You may be disappointed to learn these aren't the thoughts of newly installed 7th District city councilman Dan Savage. Officially known as Daniel J. Savage, the councilman is a political insider who strolled into office with the help of our city's infamous deal-making Democratic machine.

Rather, these are the musings of PW's own back-of-the-paper sex guru, author of the internationally syndicated advice column Savage Love.

"I remember when he first came to the Welcomat before it was the Philly Weekly," Councilman Savage says. "People thought it was me."

(For the record, he says, no one has ever asked him for advice on matters relating to the bedroom.)

Sexpert Savage edits The Stranger, one of Seattle's alternative weekly newspapers, when he's not advising the lovelorn and sexually befuddled.
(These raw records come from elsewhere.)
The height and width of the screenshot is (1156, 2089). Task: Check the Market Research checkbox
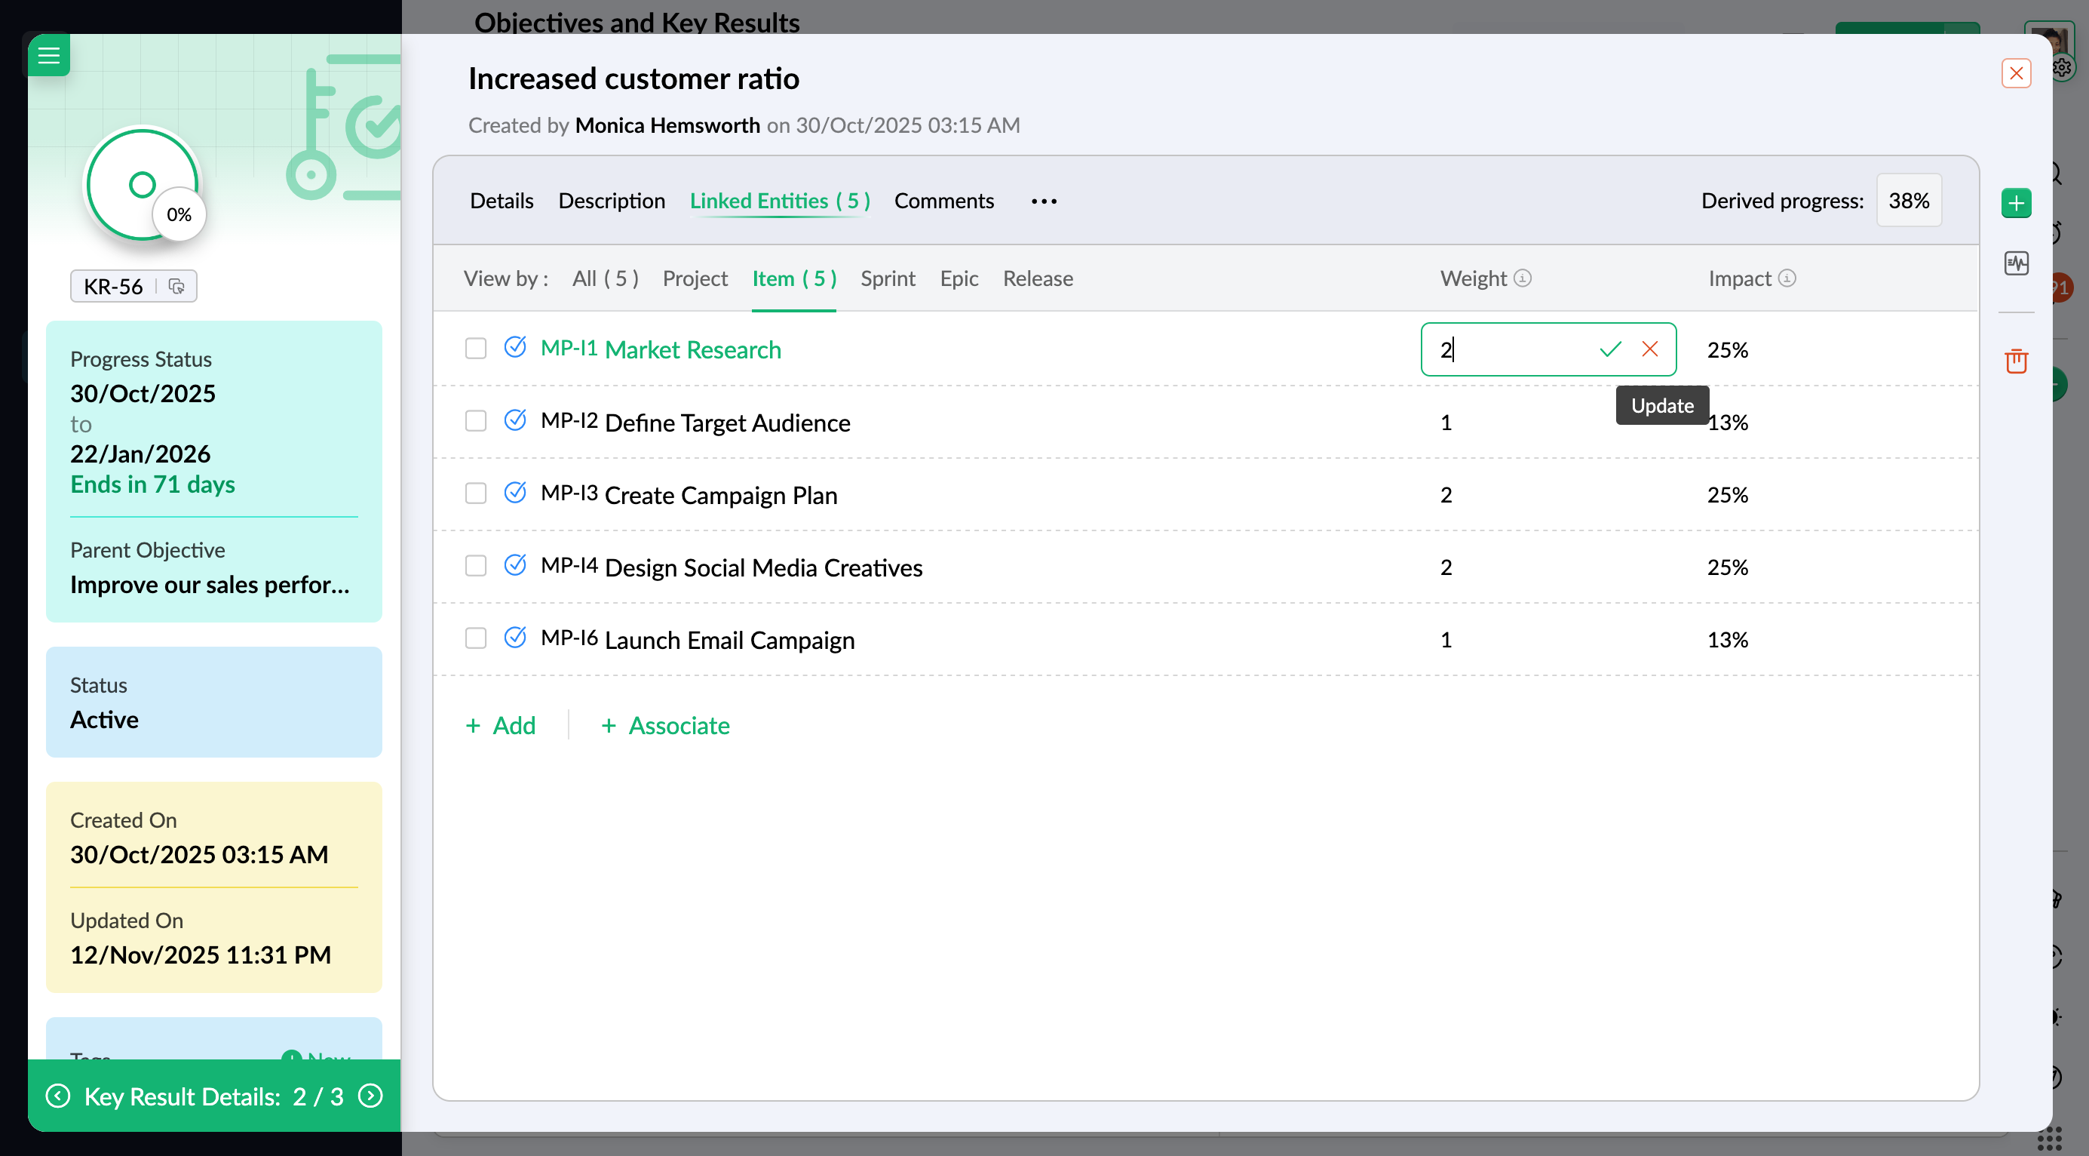click(475, 349)
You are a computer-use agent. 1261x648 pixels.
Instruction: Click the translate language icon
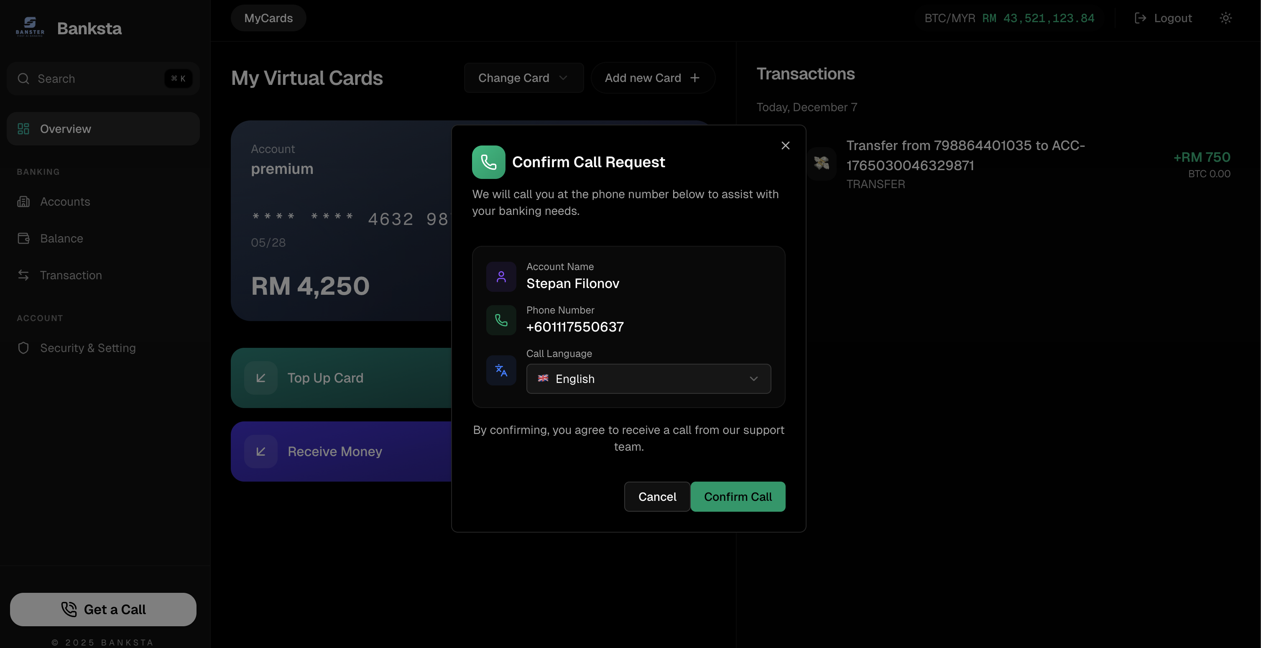[501, 370]
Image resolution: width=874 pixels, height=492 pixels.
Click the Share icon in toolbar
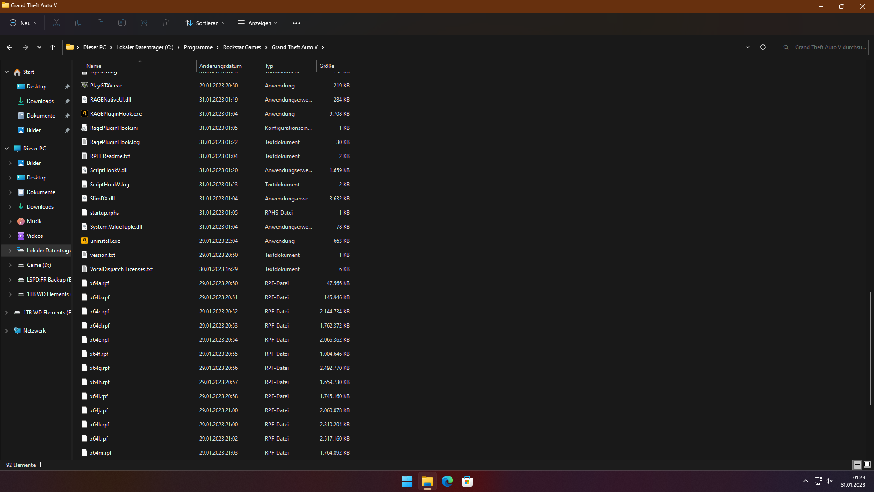pos(144,23)
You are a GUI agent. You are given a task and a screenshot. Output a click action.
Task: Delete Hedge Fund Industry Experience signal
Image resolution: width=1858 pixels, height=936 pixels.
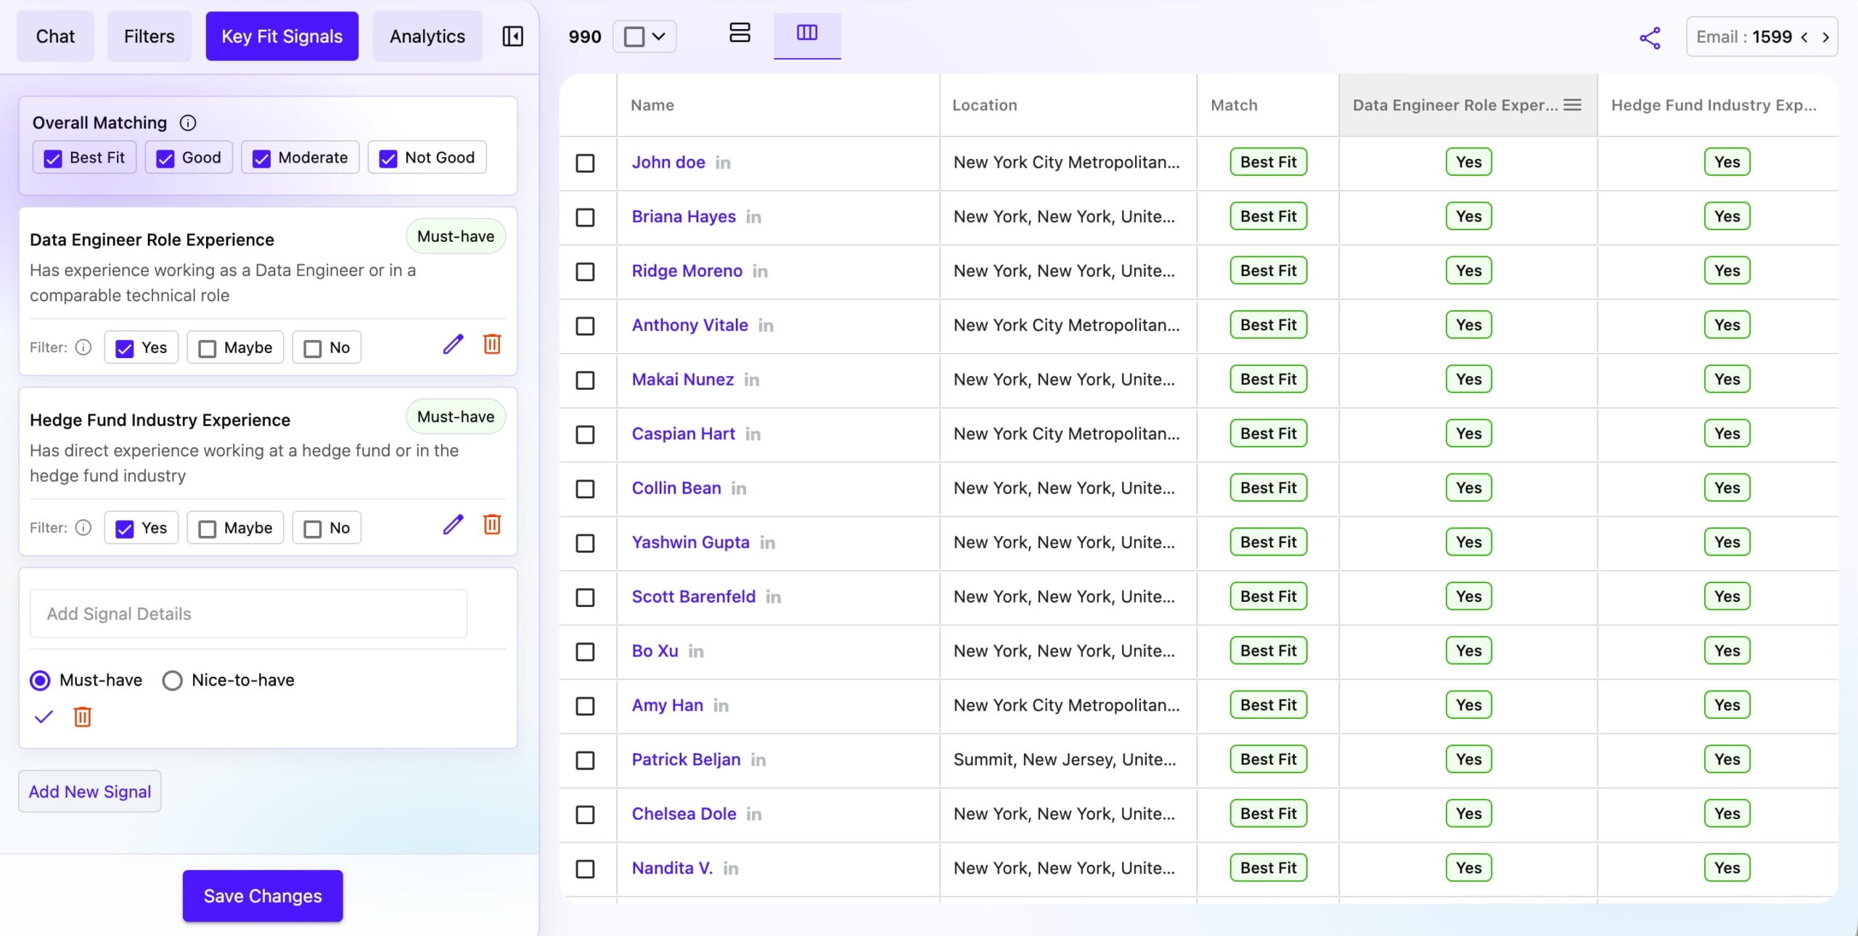492,524
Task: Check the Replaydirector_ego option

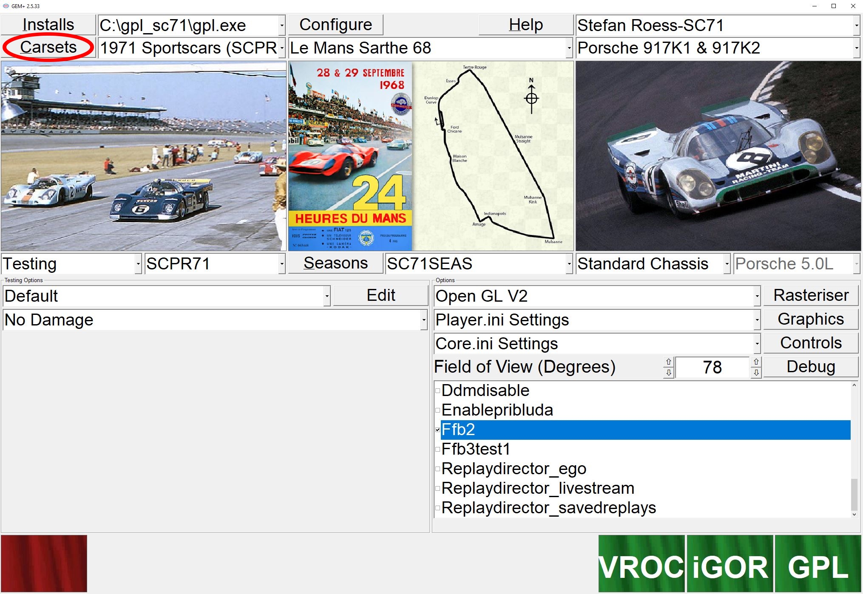Action: 437,469
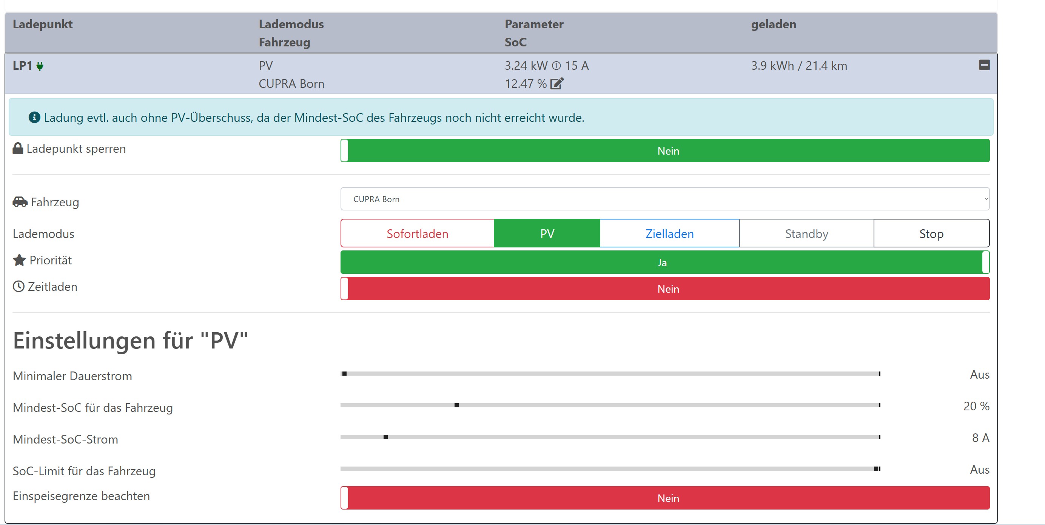Image resolution: width=1045 pixels, height=525 pixels.
Task: Switch to Zielladen charge mode
Action: (669, 234)
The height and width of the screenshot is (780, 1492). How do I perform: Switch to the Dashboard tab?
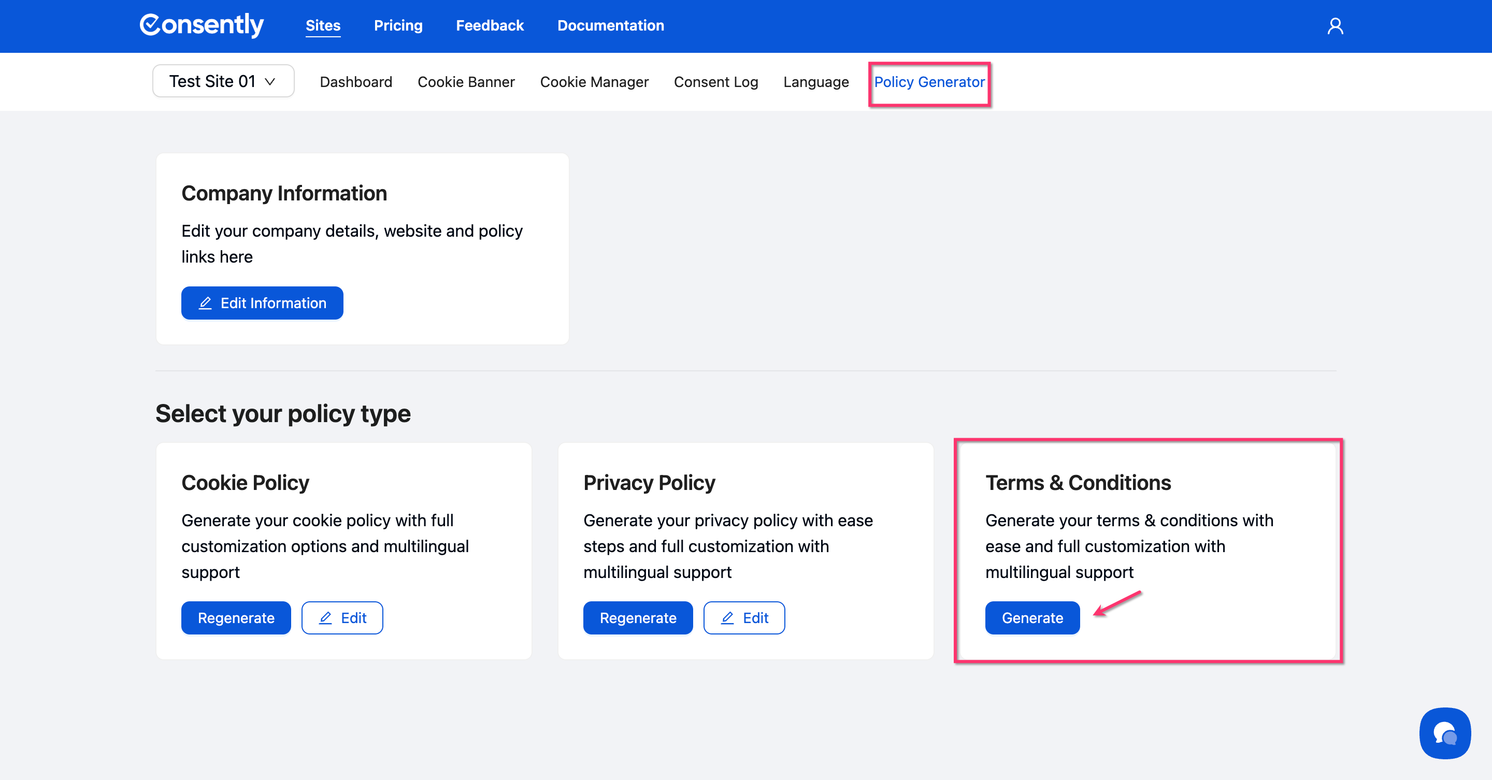click(x=356, y=82)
He comforts those confused about issues involving she-males, drinking urine, castration fetishes, latex masks, vaginal farts, uncircumcised penises, voyeurism, strap-ons, hairy men, bondage and threesomes.

He recently advised one reader, "Stop hanging frying pans from the head of your dick."

Over the last few years Savage the journalist has also become quite vocal about political issues. His columns have been sprinkled with his disgust of Donald Rumsfeld, the recently ousted Rick Santorum and of course President Bush. (He created the anti-Bush website www.itmfa.com, which stands for "impeach the motherfucker already.") In October Savage headlined a benefit for Philadelphians Against Santorum at the Trocadero. About 380 people attended.

"I haven't been to Pennsylvania once as an adult since Rick Santorum wasn't representing Pennsylvania in the U.S. Senate," Savage says. "I need to come and breathe the air of a free Pennsylvania. I won't have to boil my shoes every time I get home."


It's tough to know what to expect from Councilman Savage, who was sworn in last week. He hasn't been as forthright with his ideals and goals. He spoke to PW for about 60 seconds for this article, and then promised to call back the next morning. He never did.

Councilman Savage, 35, fills the position vacated by Rick Mariano, who was convicted of federal corruption charges and sentenced to more than six years in prison starting in August.

A ward leader, safety officer with the Pennsylvania Turnpike Commission and the son of a U.S. District court judge, Savage was chosen by his fellow ward leaders to be the Democratic candidate for the vacant seat. He won in November's general election by a landslide 6-1 ratio over Republican candidate Gary Grisafi.

Given the city's strong Democratic leaning, the Democratic Party essentially hand-picked Mariano's replacement, critics say, as well as the replacements for the deceased at-large councilman David Cohen and the 4th District's Michael Nutter, who left Council to enter the mayoral race. The citizens had no voice in the election.

The Philadelphia Tribune declined to endorse anyone for the 4th and 7th district seats because the candidates weren't chosen by the electorate. The Daily News withheld its endorsement for the 4th District, and endorsed the Republican candidate instead of Savage. The Inquirer called on readers to vote Republican, "Simply as a protest against the fossilized status quo."